Não tanto pela avaliação global das alterações introduzidas. O voto contra foi
um sublinhado à discordância em relação ao uso do Código como um meio de intervenção
político-partidária para acalmar os sentimentos de insegurança que grassavam
na sociedade.
Foi um sublinhado à necessidade de priorizar as medidas processuais penais por
forma a aproximar a aplicação da pena do momento da prática do crime. Criando-se
assim, a confiança na Justiça Penal.
Foi um sublinhado à necessidade de reforma no Direito Penitenciário, por forma
a tornar possível a reinserção social dos condenados.
Foi ainda um sublinhado à urgência de ajustar a organização judiciária.
Estes instrumentos continuam a faltar no nosso ordenamento jurídico. Sendo certo
que já se encontra agendada a proposta de Lei de revisão do Código do Processo
Penal, a verdade é que há atrasos relativamente às outras matérias.
O actual Código pode ser melhorado naquilo que se mostre imprescindível ao combate
à criminalidade.
Não deve, no entanto, passar-se essa fasquia, porque se é verdade que os Códigos
hoje, fenecem mais rapidamente, a verdade é que são indesejáveis alterações
constantes naquilo que pouco trará, e às vezes nada, na eficácia do combate
à criminalidade.
Tendo isto em consideração, o PCP que apresentou numerosas propostas de alteração
em 1994, fez das não aprovadas uma escolha criteriosa, apresentando neste Projecto
apenas algumas, e repensando uma ou outra proposta anunciada pelo Governo.
Na parte geral do Código, o PCP apenas apresenta propostas para o artigo 5º,
alargando a extraterritorialidade na aplicação da lei penal, por forma a conferir
mais eficácia ao combate à pedofilia.
No entanto, deve realçar-se que o combate a esta vil exploração de menores,
já é possível com o actual Código Penal.
Sendo de acompanhar as preocupações manifestadas pelos Deputados da CDU da Região
Autónoma da Madeira, perante a inércia no combate à exploração sexual de menores.
Não sendo a pedofilia uma característica apenas desta Região, mas sendo ali
mais visível por estar relacionada com o turismo sexual, não sendo a pedofilia
uma característica apenas dos finais do século XX, mas sendo hoje mais visível
pela maior visibilidade dos direitos das crianças, adolescentes e jovens, deve
ser eficazmente combatida, pois são os direitos humanos das vítimas que estão
em causa. O direito à liberdade e à autodeterminação sexual.

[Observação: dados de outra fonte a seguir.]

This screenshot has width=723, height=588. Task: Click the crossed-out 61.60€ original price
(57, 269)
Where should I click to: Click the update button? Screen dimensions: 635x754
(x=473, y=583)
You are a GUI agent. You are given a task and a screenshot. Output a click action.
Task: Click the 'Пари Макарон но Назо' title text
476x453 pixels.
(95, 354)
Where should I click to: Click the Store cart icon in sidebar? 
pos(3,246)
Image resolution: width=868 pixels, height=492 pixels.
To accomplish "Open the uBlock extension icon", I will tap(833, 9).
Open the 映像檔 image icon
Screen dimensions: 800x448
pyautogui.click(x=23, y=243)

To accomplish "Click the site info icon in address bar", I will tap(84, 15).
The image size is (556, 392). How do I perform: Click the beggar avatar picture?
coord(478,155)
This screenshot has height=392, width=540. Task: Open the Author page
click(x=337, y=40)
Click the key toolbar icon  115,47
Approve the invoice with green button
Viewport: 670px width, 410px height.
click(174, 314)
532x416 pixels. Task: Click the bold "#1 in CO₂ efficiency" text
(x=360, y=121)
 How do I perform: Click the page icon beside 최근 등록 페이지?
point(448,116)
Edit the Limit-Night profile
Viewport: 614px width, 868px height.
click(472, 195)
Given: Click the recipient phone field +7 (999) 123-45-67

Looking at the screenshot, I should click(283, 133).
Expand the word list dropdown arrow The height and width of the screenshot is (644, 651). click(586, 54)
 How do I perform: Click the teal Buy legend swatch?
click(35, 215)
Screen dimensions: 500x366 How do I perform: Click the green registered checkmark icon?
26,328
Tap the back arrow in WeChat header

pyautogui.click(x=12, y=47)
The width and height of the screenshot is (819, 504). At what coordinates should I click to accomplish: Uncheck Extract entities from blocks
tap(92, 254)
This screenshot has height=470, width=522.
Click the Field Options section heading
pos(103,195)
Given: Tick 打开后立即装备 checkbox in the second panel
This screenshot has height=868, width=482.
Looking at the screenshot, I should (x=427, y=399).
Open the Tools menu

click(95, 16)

Para além do alargamento da extraterritorialidade, entendemos ser necessário
repensar os requisitos para a instauração do procedimento criminal.
Não nos convencem os argumentos dos que defendem que a regra deve ser a exigência
de queixa, e que mesmo nos casos de menores de 12 anos a regra deve ser a não
instauração de procedimento criminal, excepto quando o interesse da vítima impuser
o contrário. É que, se é verdade que um processo criminal pode fazer correr
riscos de estigmatização, que o processo penal pode, contudo, reduzir, a verdade
também é que muito maiores danos, à saúde psíquica e física das vítimas, à personalidade
das mesmas, são causados pelos crimes sexuais contra as mesmas cometidos. Estes
comportamentos criminosos são hoje insuportáveis e há um sentimento colectivo
de repulsa, que tendo correspondência no valor dos bens jurídicos violados,
torna imperativo que não se permita a sua impunidade, sem ponderosa justificação.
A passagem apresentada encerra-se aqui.